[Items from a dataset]
═══

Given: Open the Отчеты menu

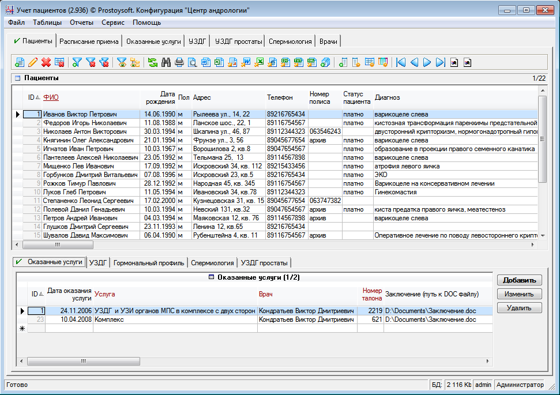Looking at the screenshot, I should tap(81, 22).
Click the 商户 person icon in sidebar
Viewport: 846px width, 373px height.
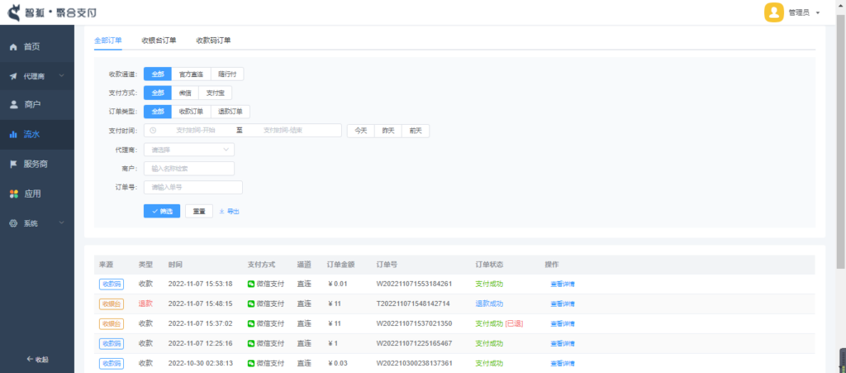click(x=13, y=105)
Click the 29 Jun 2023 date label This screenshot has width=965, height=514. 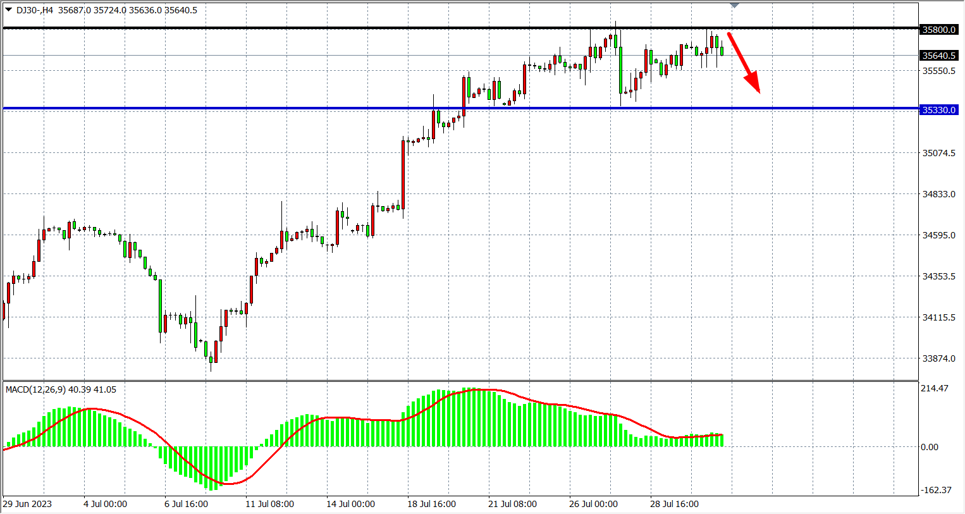pyautogui.click(x=27, y=504)
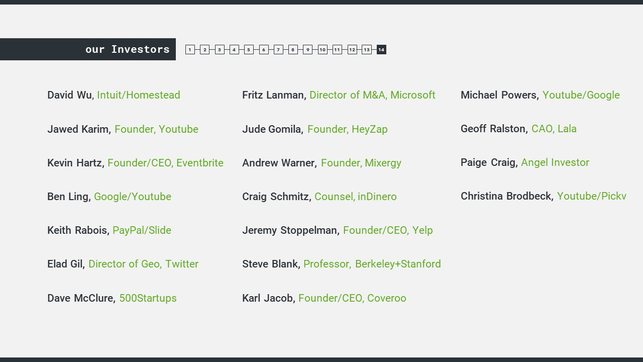This screenshot has height=362, width=643.
Task: Click "Professor, Berkeley+Stanford" description
Action: click(x=372, y=264)
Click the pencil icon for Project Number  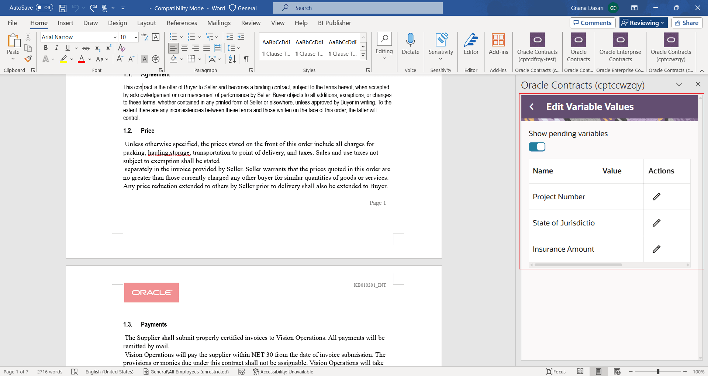pyautogui.click(x=656, y=197)
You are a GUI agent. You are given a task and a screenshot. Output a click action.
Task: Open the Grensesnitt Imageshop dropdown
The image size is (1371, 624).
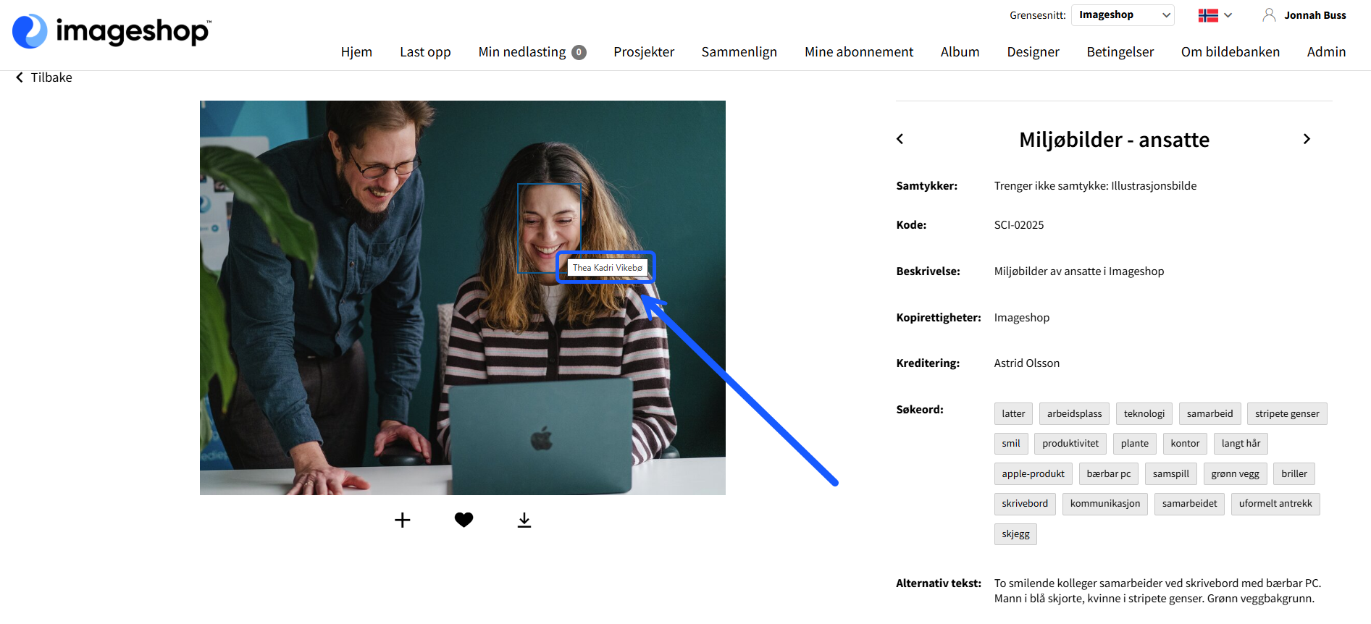click(1123, 15)
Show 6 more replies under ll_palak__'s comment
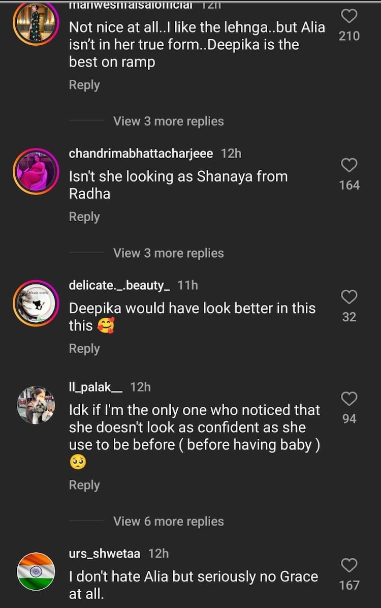 tap(168, 521)
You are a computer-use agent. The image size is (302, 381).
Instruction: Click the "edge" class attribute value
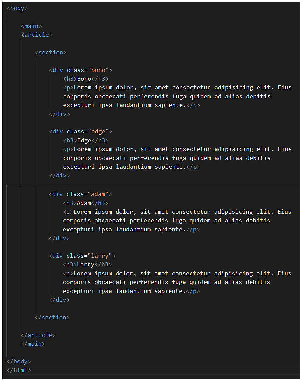pos(98,132)
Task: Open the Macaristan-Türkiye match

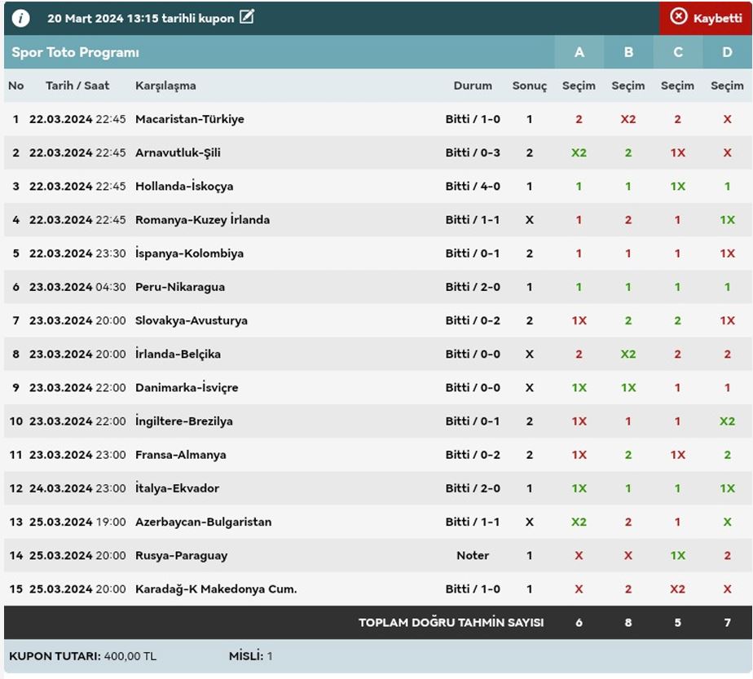Action: tap(189, 119)
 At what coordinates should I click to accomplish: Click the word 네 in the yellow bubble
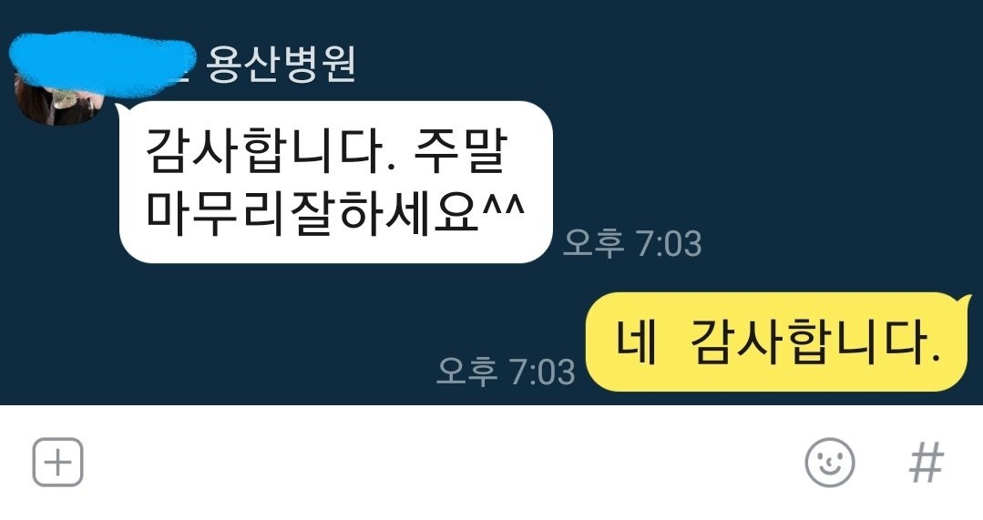635,342
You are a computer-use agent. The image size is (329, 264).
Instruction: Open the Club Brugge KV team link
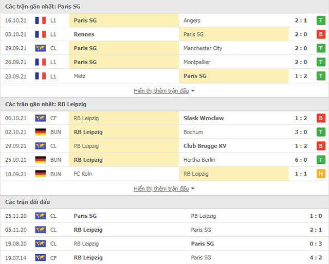coord(205,146)
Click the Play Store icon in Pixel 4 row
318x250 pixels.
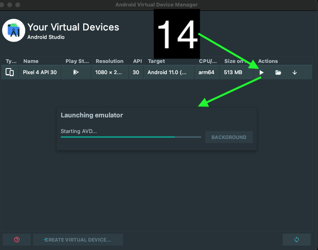click(76, 73)
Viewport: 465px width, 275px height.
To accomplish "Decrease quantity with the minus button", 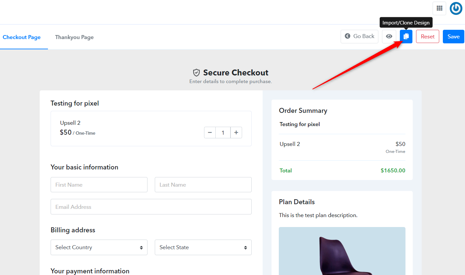I will point(210,133).
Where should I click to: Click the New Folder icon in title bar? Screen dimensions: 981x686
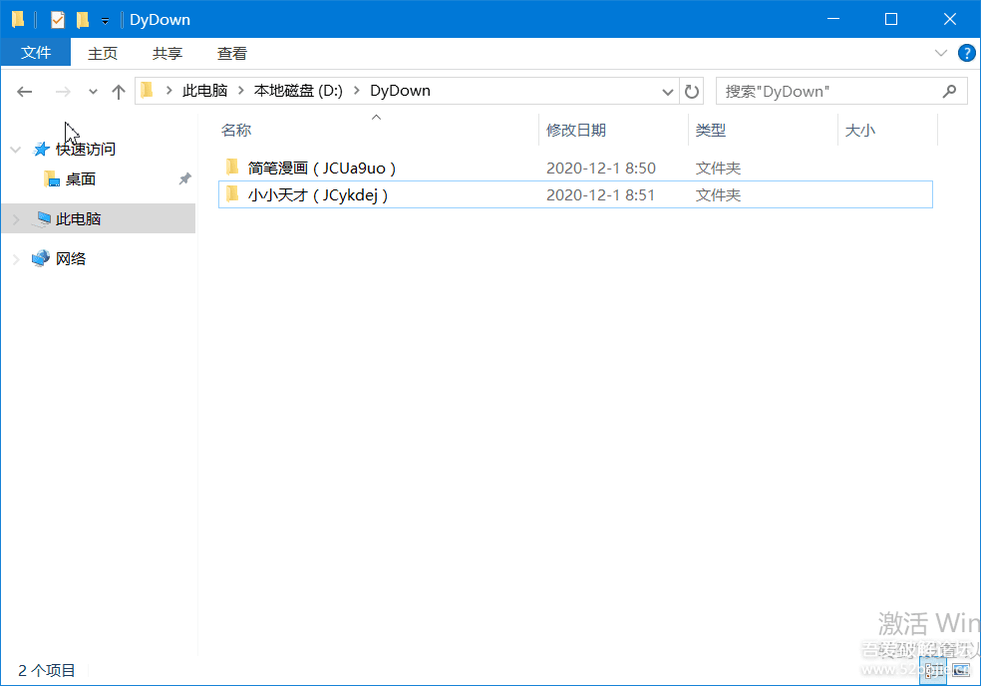[x=83, y=19]

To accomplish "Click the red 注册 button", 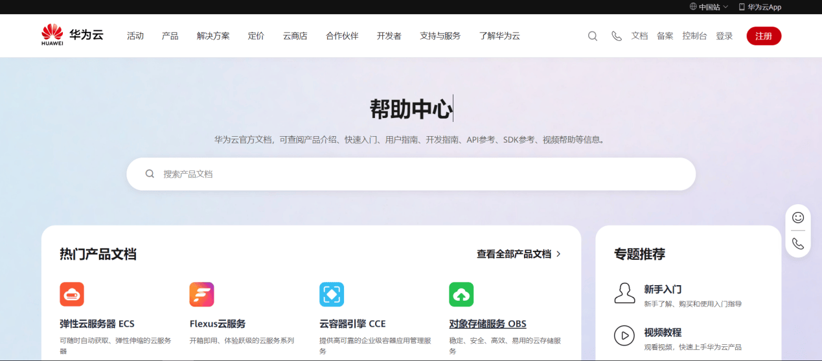I will pyautogui.click(x=764, y=36).

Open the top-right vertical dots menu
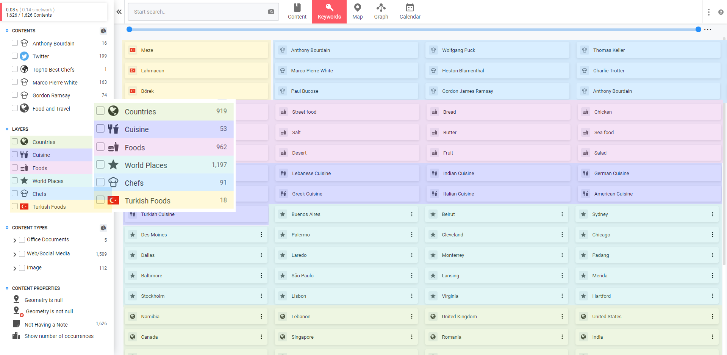[x=708, y=12]
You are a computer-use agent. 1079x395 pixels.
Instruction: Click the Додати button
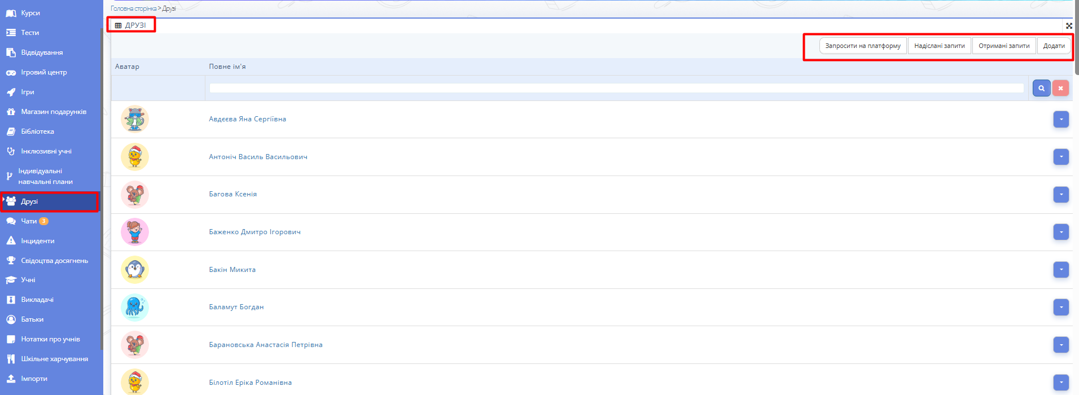1054,46
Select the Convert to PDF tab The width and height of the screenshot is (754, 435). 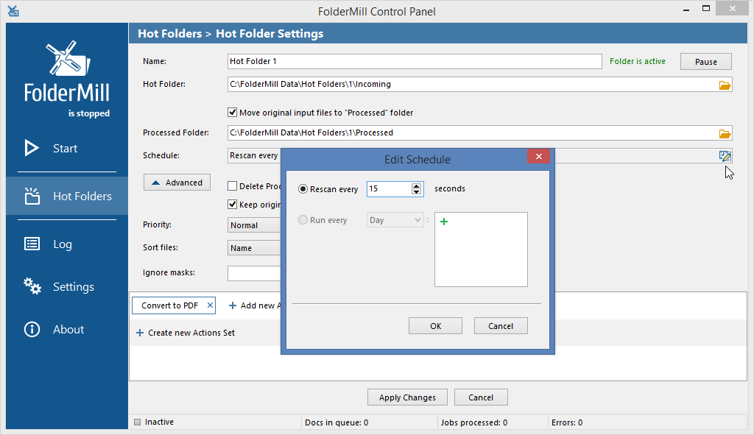(169, 305)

═══

*WHAT IS REQUIRED*: Tell how many lines of the data above hold the string "agent". Give only the number.

*SOLUTION TO THIS PROBLEM*: 4